# [GOAL]
Reproduce each line of the material below verbatim, in the order given. Omit the pictures from your reproduction.
===== INPUT RECORDS
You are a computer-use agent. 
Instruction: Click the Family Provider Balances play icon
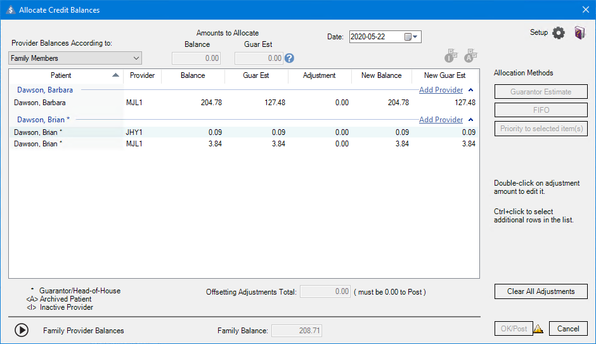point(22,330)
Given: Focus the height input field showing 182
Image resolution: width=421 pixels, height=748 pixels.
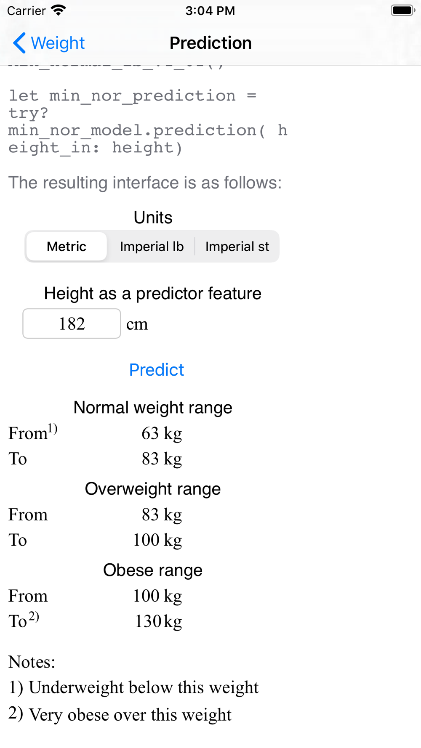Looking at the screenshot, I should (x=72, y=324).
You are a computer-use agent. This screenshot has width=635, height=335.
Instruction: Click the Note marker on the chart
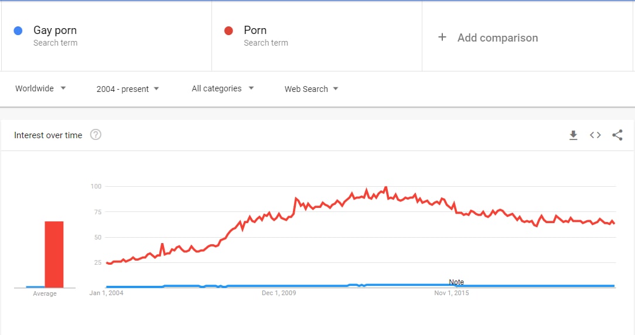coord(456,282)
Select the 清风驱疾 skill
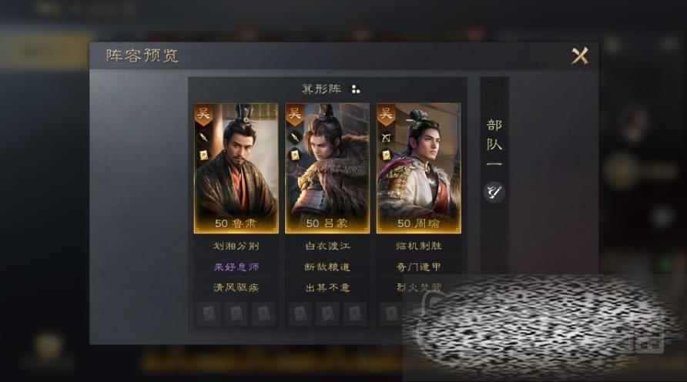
==========
# [RESPONSE TO THE TASK]
You are a computer-use agent. 
Instruction: Click the Family Provider Balances play icon
point(22,330)
Given: Focus the height input field showing 182
Image resolution: width=421 pixels, height=748 pixels.
Looking at the screenshot, I should (x=72, y=324).
You are a computer-use agent. This screenshot has width=635, height=335.
Instruction: Click the Note marker on the chart
coord(456,282)
Select the 清风驱疾 skill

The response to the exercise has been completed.